--- OBIETTIVO DEL COMPITO ---
Per favore, estrai dai record qui sotto le righe che iniziano con quella contenente "At what (x,y)" e terminano con quella contenente "coordinates (570, 662).", entrambe incluse. Riportale senza alcuna modifica.

--- DATI IN INGRESSO ---
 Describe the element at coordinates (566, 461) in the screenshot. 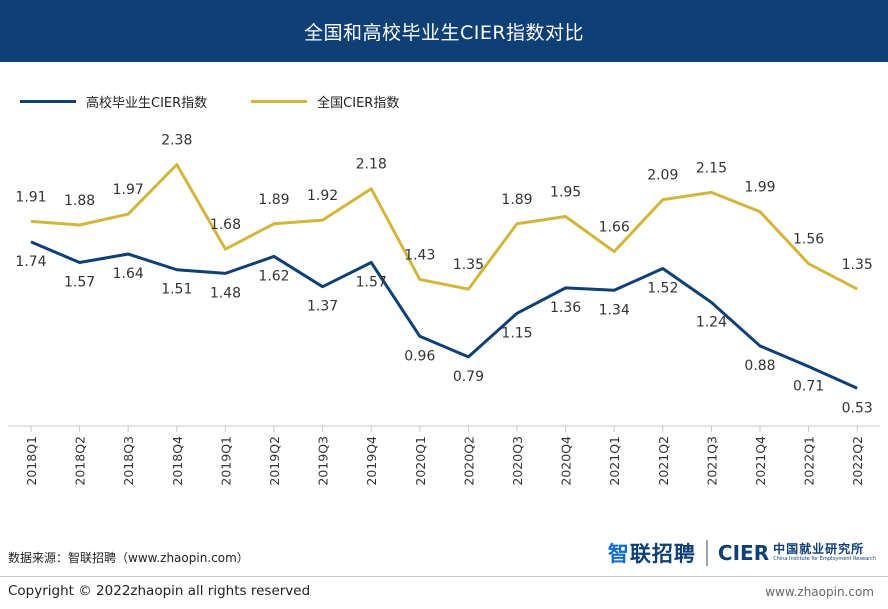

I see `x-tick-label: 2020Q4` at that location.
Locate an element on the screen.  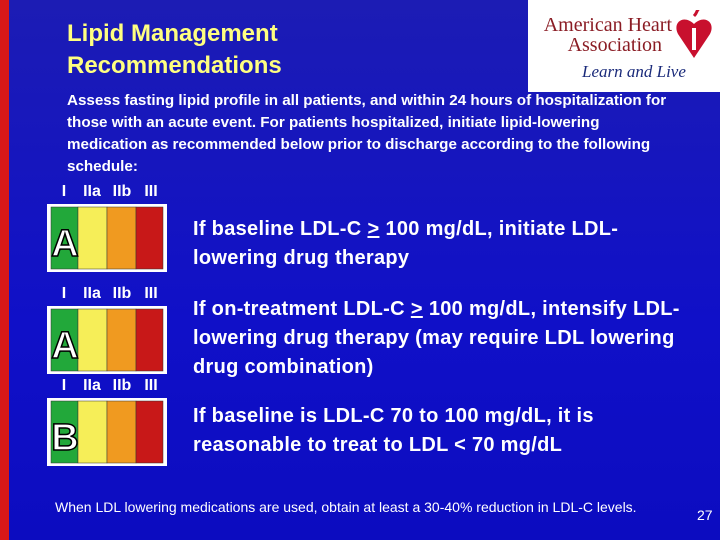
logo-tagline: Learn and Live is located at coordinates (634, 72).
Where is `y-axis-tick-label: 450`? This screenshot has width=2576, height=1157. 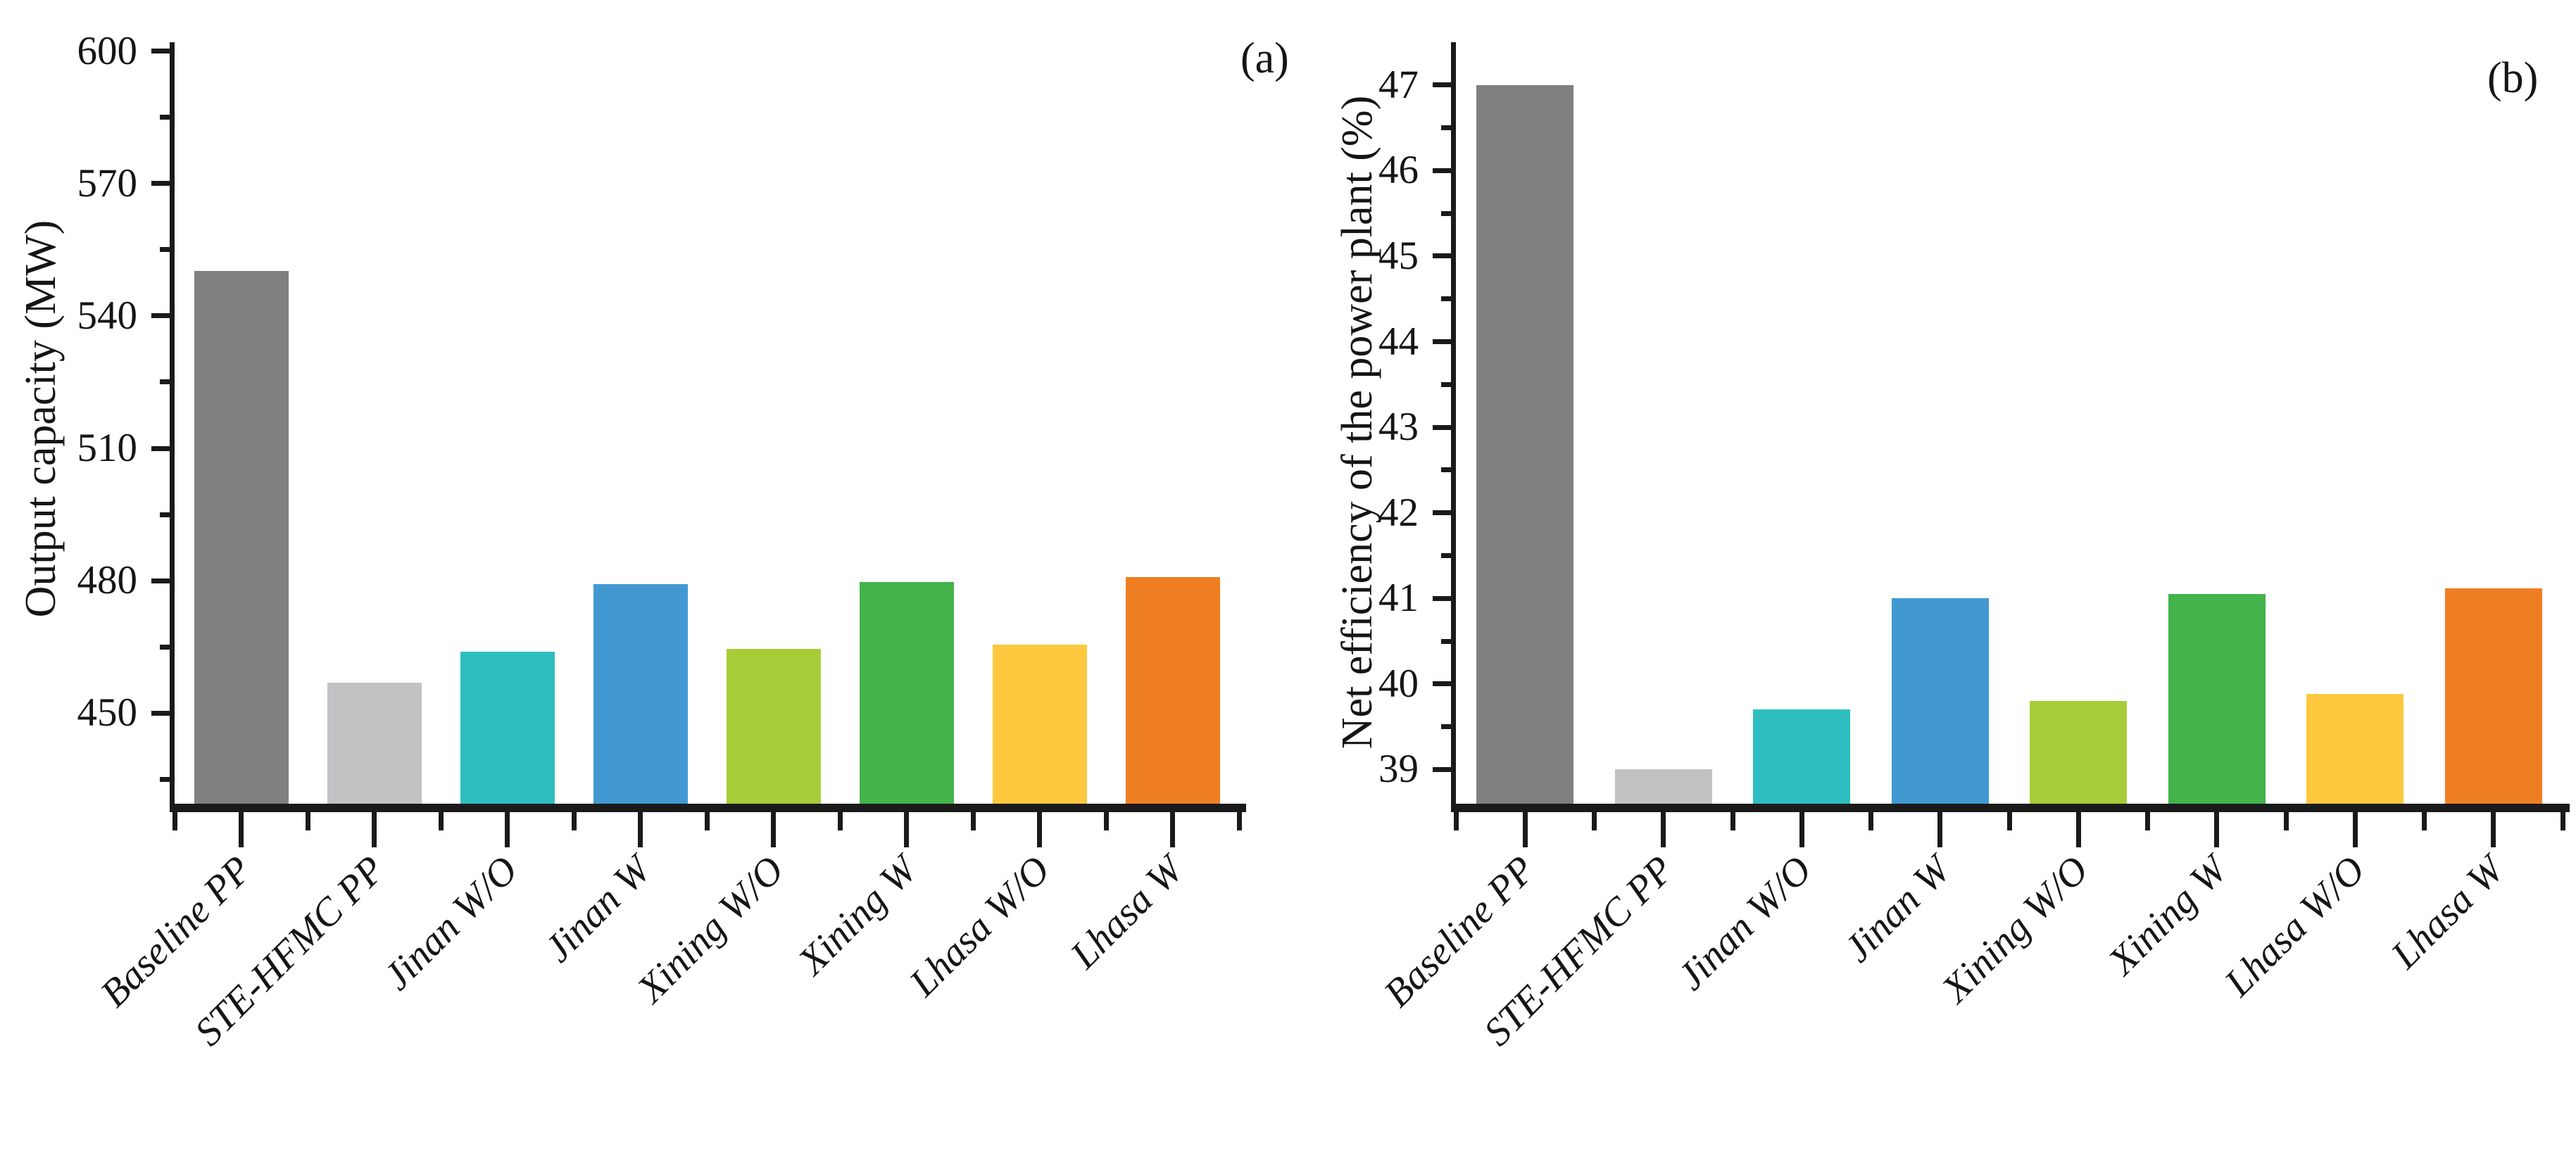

==

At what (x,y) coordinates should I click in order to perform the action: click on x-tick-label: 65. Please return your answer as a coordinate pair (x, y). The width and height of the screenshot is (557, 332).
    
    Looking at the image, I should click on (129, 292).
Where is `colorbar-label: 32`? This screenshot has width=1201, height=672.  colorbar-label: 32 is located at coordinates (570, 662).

--- SPAZIO RISPOSTA ---
At what (x,y) coordinates should I click in order to perform the action: click on x-tick-label: 65. Please return your answer as a coordinate pair (x, y). The width and height of the screenshot is (557, 332).
    
    Looking at the image, I should click on (129, 292).
Where is `colorbar-label: 32`? This screenshot has width=1201, height=672.  colorbar-label: 32 is located at coordinates (570, 662).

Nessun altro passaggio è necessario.